▶ [Problem]
Return each line in the entries below that contains the word "Open". Treat uppercase and lowercase letters as different.

▶ [Records]
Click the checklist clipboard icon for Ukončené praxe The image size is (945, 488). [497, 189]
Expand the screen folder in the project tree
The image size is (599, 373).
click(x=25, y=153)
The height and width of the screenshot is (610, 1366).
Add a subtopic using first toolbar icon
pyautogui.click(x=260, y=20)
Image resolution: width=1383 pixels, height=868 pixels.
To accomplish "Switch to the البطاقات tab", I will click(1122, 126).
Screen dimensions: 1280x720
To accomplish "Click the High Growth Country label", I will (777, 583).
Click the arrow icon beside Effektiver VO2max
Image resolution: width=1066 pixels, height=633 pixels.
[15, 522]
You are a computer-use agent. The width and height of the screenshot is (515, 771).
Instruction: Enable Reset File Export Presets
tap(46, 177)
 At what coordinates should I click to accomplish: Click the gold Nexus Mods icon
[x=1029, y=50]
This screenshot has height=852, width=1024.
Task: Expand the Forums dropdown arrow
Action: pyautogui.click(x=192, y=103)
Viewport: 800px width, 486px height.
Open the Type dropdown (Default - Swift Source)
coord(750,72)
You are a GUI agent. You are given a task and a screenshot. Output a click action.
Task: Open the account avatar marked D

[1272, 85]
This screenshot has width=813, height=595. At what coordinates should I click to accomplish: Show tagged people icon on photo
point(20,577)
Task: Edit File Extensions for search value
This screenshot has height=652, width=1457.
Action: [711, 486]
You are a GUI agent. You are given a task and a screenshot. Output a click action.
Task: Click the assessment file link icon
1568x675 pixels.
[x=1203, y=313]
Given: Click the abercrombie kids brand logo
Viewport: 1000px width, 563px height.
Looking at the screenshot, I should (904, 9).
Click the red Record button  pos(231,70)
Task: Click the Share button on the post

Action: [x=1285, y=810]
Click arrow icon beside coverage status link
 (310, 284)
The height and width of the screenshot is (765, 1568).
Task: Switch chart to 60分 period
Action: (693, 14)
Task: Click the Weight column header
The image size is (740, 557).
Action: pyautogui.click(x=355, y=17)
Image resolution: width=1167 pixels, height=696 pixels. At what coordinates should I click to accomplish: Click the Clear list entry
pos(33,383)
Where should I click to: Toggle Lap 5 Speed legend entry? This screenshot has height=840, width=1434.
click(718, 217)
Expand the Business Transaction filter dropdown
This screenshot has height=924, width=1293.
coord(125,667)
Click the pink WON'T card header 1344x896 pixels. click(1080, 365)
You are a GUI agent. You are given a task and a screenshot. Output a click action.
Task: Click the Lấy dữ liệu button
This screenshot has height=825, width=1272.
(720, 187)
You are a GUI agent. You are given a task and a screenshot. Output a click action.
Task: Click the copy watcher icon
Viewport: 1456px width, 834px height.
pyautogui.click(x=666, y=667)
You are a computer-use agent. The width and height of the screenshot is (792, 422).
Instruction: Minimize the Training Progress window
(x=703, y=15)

▶ [Task solution]
Open the Type dropdown (Default - Swift Source)
Task: Open the account avatar marked D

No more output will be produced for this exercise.